The clock tuples are allocated to the same processor as the task transaction for the same node:

\[
A_{R5}: \quad \text{inv. locus} (\text{clock}(P, T), i_1) \land \text{locus} (\text{task}(P, \tau, \alpha), i_2) \Rightarrow i_1 = i_2
\]

46
We re-write the transactions to use the new representation (router is not affected):

\[ \text{task}(P, \tau, \alpha) \equiv \]
\[ \sigma : \]
\[ \alpha \neq \bot, \text{clock}(P, \tau), (\forall Q, R, \mu :: \neg \text{msg}(R, Q, P, \tau, \mu)) , \text{state}(P, \sigma) \]
\[ \rightarrow \]
\[ \text{task}(P, a(P, \sigma, \alpha), a(P, \sigma, \alpha)), \]
\[ \text{state}(P, \sigma) \uparrow, \text{state}(P, s(P, \sigma, \alpha)), \]
\[ (Q : c(P, Q, \sigma, \alpha) :: \text{msg}(P, P, Q, l(P, Q, \tau, \sigma, \alpha), v(P, Q, \sigma, \alpha)) ) \]
\[ \| \text{NOR} \rightarrow \text{task}(P, \tau, \alpha) \]

\[ \text{deliver}(P) \equiv \]
\[ Q, \tau, \mu, \sigma : \]
\[ \text{clock}(P, \tau), \text{state}(P, \sigma), \text{msg}(P, Q, P, \tau, \mu) \rightarrow \text{msg}(P, Q, P, \tau, \mu) \uparrow, \text{state}(P, \sigma) \uparrow, \text{state}(P, u(P, \sigma, \mu)) \]
\[ \| \text{TRUE} \rightarrow \text{deliver}(P) \]

\[ \text{gsearch} \equiv \]
\[ \tau : \tau = (\min P, T : \text{work}(P, T) :: T) \rightarrow \text{gupdate}(\tau) \]

\[ \text{gupdate}(\tau) \equiv \]
\[ \text{clock}(P, T) \rightarrow (P :: \text{clock}(P, T) \uparrow), (P :: \text{clock}(P, \tau) \uparrow), \text{gsearch} \]

**Proof Obligations.** Since the refinement doesn't change the semantics of any of the transactions, it is not necessary to re-verify adherence to the original specification. This refinement allows us to prove that `deliver` only accesses local data (CR1-CR2), and so it satisfies the entire architectural specification.

**Outstanding Violations.** The allocation of `gsearch` and `gupdate` remains to be decided, and the read violation by `task` is still around.

**Distribute `gupdate`.** We now wish to distribute the update process to eliminate its violations of the specification. The obvious solution is to distribute the transaction, and pass control around the ring, allowing each processor to update its clock locally.

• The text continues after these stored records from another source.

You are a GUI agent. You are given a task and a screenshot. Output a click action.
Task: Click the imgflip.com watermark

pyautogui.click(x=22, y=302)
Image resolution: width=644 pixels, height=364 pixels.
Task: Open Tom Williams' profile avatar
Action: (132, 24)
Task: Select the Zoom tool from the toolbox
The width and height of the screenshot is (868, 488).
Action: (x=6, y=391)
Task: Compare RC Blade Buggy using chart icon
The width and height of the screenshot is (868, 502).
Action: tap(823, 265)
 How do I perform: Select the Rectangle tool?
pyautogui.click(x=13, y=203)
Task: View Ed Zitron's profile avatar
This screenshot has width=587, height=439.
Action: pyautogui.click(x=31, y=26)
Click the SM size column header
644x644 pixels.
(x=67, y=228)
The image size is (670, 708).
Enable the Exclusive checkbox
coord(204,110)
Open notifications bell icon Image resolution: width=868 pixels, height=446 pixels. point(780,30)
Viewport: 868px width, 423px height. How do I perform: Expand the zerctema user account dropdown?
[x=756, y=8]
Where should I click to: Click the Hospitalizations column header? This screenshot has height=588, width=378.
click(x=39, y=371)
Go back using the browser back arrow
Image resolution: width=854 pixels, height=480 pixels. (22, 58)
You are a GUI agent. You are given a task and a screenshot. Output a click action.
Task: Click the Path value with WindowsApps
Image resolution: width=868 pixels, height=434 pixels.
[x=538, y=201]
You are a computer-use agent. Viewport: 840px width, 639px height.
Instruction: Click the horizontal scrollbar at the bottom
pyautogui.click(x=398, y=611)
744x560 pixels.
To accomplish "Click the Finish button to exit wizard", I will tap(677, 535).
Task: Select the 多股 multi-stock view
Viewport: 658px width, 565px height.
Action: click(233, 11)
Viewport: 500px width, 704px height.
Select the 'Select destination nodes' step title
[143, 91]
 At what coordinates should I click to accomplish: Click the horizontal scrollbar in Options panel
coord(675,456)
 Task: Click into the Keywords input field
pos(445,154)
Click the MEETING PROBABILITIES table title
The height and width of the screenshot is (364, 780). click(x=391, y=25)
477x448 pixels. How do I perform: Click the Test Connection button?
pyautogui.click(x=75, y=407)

**Refinement.** We replace the `gupdate` transaction type with `update`. This transaction moves around the ring, updating the clock at each processor. We consider that the system is in the update phase wherever there is an `update` transaction at any site:

\[ \text{CR 18: } \text{gupdate}(\tau) = (\exists P :: \text{update}(P, \tau) \} \]

Additional requirements describe the behavior of the new transaction:
There is at most one update transaction at a time
\( \sum P, T : \text{update}(P, T) :: 1 \) \leq 1

The transition from the search phase to the update phase takes place at processor 0
\( gsearch \) unless \( \exists T :: \text{update}(0, T) \)

The update transaction moves clockwise around the ring
\( \text{update}(P, T) \land P < N-1 \) until \( \text{update}(\text{right}(P), T) \)

When the update transaction reaches processor N-1, the search phase begins
\( \text{update}(N-1, T) \) unless \( gsearch \)

Additionally, we allocate the \textit{update} transaction to the same processor as the local clock:
\( \text{inv. locus(\text{update}(P, T), i_1) \land locus(\text{clock}(P, T), i_2) \Rightarrow i_1 = i_2} \)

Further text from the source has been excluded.